Krömer hat keine Kenntnis von Flüchtlingsbefragungen

Staatssekretär: Verfassungsschutz vernimmt keine Asylbewerber / Opposition fordert Aufklärung über Vernehmungen

  • Martin Kröger
  • Lesedauer: 2 Min.
Die Innenbehörde will nach eigener Aussage keinerlei Kenntnis davon haben, dass in- und ausländische Nachrichtendienste Informationen von Asylbewerbern in Berlin abschöpfen.

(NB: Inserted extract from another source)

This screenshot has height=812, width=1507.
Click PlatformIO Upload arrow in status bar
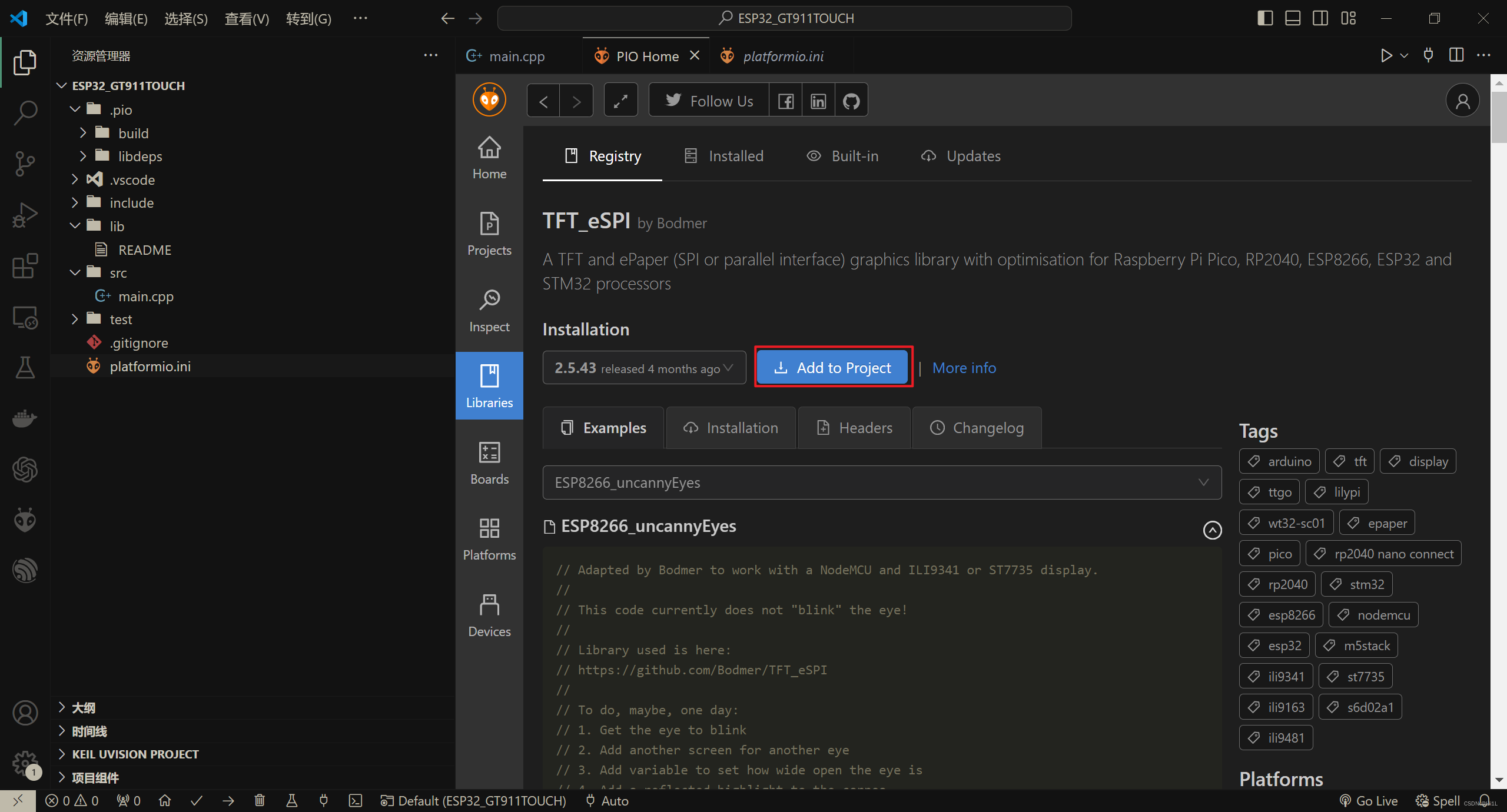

Die Praxis des Bundesnachrichtendienstes, Befragungen von Flüchtlingen durchzuführen, ist fast so alt wie die Bundesrepublik Deutschland selbst. Seit 1958 existiert die Berliner Hauptstelle für Befragungswesen (HBW). Im Kalten Krieg vernahm die Dienststelle in Kooperation mit alliierten Nachrichtendiensten etwa im Notaufnahmelager Marienfeld vornehmlich Flüchtlinge aus osteuropäischen Ländern und der DDR. Die Befragungen auf freiwilliger Basis dienen laut Bundesinnenministerium dazu, die Sicherheitsinteressen der Bundesrepublik Deutschland zu wahren. Heutzutage sind Asylbewerber das Ziel der Informationsgewinnung.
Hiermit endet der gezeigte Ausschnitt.